Cold conveyor belt en de bijbehorende uitwisseling in de backbent heeft de overhand gehad. Hoogste windsnelheden werden juist ónder de occlusieband gemeld bij striemende regen, en niet in het verlengde ervan zuid(oost) van de kern in een semiwolkenloos gebied, zoals dat bij klassieke stingjets wel het geval is.
Voorts zijn tijdens de hoogste windsnelheden geen schommelingen in Rv waargenomen hetgeen de diepe intrusie vanaf de mid-/upperlevels ontkracht. Sting jet 'vingers' (zwakke schuine downdrafts) die de grenslaag binnendringen zijn doorgaans relatief droog als gevolg van adiabatische processen tijdens het afdalen en inmenging van droge lucht uit de stratosferische intrusiezone (leidt ism zwakke diffuse updrafts doorgaans tot banding langs de frontolyserende tip van de seclusie).
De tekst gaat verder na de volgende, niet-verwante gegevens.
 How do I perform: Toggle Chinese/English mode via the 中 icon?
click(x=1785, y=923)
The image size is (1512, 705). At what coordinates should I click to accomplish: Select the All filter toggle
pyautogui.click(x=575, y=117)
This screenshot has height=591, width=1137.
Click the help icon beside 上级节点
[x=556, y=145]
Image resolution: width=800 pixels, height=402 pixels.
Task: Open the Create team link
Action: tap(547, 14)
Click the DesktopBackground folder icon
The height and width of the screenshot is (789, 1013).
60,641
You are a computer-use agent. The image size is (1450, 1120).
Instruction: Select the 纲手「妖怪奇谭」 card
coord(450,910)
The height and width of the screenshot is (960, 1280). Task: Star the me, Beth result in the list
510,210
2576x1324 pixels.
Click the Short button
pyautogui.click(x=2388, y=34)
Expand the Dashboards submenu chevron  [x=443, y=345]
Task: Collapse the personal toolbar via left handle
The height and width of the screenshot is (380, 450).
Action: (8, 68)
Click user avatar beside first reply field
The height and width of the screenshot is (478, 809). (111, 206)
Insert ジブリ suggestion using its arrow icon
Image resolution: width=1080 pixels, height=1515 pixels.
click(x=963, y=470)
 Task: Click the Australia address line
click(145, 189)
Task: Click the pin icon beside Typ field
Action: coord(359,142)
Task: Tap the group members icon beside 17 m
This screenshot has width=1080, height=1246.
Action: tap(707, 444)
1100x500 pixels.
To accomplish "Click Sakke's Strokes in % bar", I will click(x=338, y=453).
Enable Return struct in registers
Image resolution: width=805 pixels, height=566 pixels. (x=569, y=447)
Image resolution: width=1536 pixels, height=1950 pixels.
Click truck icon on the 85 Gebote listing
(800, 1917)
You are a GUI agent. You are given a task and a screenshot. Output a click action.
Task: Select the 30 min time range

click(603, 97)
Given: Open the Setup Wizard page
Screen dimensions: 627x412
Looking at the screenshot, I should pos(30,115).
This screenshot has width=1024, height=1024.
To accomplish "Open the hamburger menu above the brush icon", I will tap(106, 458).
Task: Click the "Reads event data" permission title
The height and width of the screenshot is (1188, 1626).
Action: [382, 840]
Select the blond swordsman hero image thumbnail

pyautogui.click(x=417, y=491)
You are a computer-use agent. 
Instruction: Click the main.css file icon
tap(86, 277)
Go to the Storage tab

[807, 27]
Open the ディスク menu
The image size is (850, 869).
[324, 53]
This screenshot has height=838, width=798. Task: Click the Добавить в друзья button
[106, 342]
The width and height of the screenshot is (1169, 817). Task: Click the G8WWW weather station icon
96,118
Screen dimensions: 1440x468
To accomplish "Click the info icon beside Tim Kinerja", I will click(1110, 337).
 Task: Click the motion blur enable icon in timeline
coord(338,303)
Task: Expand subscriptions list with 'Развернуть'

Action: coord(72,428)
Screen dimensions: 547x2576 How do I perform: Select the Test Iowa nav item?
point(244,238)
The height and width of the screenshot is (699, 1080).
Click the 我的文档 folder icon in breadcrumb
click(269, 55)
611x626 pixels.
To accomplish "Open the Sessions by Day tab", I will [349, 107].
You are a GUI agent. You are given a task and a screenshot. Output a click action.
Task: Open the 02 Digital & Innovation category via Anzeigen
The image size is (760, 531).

Uiteraard was Poly een hybride met Shapiro-Keyser eigenschappen, maar als er zich al een stingjet-achtig fenomeen heeft voorgedaan (binnen Ha40 werd toentertijd wel een zwakke dalende luchtstroom over de cold conveyor belt gesimuleerd) heeft ze niet het aardoppervlak bereikt. De windsnelheden waren dus uiteindelijk het gevolg van drukgradient + de gebruikelijke verticale uitwisseling met de cold conveyor belt in de indraaiende occlusie.